>>14996 Они закатывают его байк в хвост не до конца забитой фуры и уезжают. Один из убитых гопников оказывается сыном местного царька, полкана ФСКН, и дальнейшая погоня за ними продолжается до самой границы: она, не в силах так быстро оправиться от шока, вздрагивает на правом сиденье, пока он ведет тяжелую машину по серым дорогам безысходности, а затем, чтобы не подставлять ее, оставляет ее на подъезде к Питеру, чтобы, только поцеловав на прощание, на своем байке прорвать кордон из гнилых ментовских девяток и уйти на полярную звезду.
У нее останется просверленный доллар, тот, который он носил на шее вместо рабского креста. Адвокат, знакомый отца, получивший за работу деньги от ее проданного тягача, обставит все так, что убийцей окажется только тот парень, а она станет одной из потерпевших. Его объявят в международный розыск.
А она на год сольется с Сетью в поисках того единственного в ее жизни, кто грезил ветром Свободы и бесконечными, дольше самой жизни дорогами Нового Света больше нее самой, и кто, по-видимому, исчез навсегда. Будут грязные клубы, хитрые и вечно лгущие недохакеры, обещающие найти его за очередную дурь, будут дурь, отчаяние и безутешные попытки забвения. Будет такое бессмыслие, когда даже самоубийство отвращает своей глупостью, и хочется только не быть.
А потом Сеть, словно бескрайний океан на берег, выбросит на ее мониторы письмо без намека на адрес, там будет только фото улицы в ее городе, улицы со старым телефонным автоматом на ней.
Она опустит в него просверленный доллар в знак прощания с чем-то одним и начала чего-то иного, и услышит в трубке его голос, и птица в ее душе, птица с седой от разлуки головой поднимет эту голову и посмотрит прямо ей в глаза, тем взглядом, которым она смотрит прямо на Солнце, не щурясь.

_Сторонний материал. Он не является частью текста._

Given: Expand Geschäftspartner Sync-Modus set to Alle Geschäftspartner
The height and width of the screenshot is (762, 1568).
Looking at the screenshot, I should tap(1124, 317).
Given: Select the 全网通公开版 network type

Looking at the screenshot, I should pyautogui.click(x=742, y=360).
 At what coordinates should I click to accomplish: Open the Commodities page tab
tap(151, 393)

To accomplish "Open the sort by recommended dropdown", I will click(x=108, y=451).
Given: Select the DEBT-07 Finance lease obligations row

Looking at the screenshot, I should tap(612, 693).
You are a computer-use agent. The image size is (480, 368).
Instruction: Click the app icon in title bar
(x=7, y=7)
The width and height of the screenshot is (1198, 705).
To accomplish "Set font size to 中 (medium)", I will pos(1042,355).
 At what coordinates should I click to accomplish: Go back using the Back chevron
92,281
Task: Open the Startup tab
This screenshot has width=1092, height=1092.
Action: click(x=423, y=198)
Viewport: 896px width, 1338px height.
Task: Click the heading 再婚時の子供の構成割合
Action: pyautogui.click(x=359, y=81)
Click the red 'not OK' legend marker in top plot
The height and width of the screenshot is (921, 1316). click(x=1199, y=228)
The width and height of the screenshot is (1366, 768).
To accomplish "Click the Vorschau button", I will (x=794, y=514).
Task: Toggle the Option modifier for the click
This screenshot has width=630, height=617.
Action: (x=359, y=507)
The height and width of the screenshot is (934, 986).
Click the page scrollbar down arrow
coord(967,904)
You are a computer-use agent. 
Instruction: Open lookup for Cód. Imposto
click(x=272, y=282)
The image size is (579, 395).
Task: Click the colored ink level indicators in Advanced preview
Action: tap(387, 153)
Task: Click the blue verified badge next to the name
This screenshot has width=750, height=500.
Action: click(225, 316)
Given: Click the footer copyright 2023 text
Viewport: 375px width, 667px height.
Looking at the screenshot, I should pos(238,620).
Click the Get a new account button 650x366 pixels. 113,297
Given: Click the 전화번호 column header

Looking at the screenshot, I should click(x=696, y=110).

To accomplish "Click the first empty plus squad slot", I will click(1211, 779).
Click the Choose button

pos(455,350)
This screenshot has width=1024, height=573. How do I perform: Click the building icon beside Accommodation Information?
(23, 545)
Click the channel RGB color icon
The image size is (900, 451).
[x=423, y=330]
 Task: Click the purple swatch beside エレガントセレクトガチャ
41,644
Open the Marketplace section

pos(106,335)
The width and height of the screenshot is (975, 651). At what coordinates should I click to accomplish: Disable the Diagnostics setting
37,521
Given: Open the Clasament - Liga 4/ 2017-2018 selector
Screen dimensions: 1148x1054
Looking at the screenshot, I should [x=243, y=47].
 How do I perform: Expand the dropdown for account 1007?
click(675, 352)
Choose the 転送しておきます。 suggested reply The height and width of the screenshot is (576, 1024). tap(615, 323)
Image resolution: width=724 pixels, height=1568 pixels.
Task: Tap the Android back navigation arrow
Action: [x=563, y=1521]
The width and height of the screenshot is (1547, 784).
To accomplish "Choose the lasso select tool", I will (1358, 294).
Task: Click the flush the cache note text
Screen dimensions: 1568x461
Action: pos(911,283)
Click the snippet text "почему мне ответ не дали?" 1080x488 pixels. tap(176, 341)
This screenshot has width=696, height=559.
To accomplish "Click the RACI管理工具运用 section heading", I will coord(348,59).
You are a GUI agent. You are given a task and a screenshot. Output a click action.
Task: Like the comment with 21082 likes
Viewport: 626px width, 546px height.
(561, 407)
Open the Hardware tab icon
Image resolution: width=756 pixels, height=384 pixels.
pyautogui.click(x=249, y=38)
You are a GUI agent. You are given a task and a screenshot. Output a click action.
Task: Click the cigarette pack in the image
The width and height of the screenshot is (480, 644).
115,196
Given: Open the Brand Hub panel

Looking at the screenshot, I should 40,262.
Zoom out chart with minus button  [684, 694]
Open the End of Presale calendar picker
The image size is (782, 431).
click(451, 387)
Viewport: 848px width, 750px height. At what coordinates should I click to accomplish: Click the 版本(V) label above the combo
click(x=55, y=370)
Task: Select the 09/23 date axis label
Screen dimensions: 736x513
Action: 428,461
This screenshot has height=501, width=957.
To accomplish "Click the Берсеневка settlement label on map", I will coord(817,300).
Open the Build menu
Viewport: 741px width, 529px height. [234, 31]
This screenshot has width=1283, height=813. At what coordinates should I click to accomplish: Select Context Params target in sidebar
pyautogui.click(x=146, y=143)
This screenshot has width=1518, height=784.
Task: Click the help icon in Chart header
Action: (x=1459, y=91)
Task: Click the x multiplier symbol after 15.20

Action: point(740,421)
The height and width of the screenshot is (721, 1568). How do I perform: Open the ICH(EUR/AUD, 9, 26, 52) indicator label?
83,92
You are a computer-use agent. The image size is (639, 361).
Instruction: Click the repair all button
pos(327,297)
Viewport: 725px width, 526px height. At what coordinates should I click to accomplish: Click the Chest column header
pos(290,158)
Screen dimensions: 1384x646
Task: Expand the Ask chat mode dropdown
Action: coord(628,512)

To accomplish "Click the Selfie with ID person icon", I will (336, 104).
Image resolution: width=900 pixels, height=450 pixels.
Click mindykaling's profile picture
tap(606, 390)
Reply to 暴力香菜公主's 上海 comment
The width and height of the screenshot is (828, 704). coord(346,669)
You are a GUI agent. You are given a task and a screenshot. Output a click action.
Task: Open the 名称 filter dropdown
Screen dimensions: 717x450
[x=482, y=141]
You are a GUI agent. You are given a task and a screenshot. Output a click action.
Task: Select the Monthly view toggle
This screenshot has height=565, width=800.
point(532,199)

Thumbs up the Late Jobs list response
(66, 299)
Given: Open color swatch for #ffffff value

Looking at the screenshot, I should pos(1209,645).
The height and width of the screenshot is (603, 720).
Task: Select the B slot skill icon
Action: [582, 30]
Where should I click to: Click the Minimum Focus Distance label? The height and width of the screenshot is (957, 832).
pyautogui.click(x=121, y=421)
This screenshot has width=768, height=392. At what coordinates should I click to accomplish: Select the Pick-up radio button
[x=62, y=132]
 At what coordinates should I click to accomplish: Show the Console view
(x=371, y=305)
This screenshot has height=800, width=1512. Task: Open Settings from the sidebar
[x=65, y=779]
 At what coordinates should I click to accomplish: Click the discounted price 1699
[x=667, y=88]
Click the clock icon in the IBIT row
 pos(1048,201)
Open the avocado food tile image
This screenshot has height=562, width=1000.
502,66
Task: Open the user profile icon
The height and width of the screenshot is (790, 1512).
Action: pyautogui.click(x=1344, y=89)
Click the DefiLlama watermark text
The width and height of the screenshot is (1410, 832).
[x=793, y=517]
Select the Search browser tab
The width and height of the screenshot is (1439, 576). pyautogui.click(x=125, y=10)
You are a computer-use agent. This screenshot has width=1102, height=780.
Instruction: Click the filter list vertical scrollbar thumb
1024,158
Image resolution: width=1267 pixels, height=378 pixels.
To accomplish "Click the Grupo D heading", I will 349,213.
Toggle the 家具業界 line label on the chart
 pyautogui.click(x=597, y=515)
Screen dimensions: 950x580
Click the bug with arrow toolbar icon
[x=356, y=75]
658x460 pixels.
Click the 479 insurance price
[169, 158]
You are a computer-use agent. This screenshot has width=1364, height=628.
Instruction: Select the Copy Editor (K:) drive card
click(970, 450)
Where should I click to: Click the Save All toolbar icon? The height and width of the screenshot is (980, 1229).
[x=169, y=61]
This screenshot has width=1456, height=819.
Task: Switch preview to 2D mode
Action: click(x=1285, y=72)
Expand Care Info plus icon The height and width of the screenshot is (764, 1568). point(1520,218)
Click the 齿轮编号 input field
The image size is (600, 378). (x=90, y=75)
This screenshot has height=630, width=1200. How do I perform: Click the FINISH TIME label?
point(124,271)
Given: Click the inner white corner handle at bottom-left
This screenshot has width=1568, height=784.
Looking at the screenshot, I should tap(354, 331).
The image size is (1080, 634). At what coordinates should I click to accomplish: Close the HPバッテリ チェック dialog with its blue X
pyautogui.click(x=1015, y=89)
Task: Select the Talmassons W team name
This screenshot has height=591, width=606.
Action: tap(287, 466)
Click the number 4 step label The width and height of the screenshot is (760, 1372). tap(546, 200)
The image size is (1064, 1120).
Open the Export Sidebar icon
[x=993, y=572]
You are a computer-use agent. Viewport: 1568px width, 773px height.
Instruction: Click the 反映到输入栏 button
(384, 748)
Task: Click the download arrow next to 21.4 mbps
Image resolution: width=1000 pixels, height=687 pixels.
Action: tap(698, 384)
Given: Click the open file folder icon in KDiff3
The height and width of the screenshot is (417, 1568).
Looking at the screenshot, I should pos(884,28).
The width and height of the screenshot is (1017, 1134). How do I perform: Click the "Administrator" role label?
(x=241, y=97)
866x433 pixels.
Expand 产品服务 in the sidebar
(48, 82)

Голос назовет ее любимой, и птица рывком упадет в высокое небо, алое от меди южных штатов, с сизыми тенями Большого Каньона, с белыми точками полусонных звезд, с холодеющим ветром с близкой дороги.
Голос назовет несколько цифр, и ветер этот принесет запахи бензина, стали, резины, дорожной пыли, остывающего на короткую ночь асфальта, горизонта, кожи его куртки и кожи его самого.
Ее едва не поймают в аэропорту, папаша-полковник будет ленив и неуклюж даже в отношении убийцы своего сына.
Кажущийся очень тяжелым и обманчиво медлительный Боинг мягко коснется полосы в Атланте, в терминале она бросится к нему, в него, в спасение и надежду, и читателю предстоит угадать, на чем они уедут из аэропорта в его дом, чтобы, проснувшись на утро, отправиться в рейс. Вдвоем.
Я понимаю, что демонстрирую не очень хороший вкус сопливым хеппи-эндом, но трешака мне реально хватает в новостях и вокруг меня. Пусть будет хэппи-энд, Канако.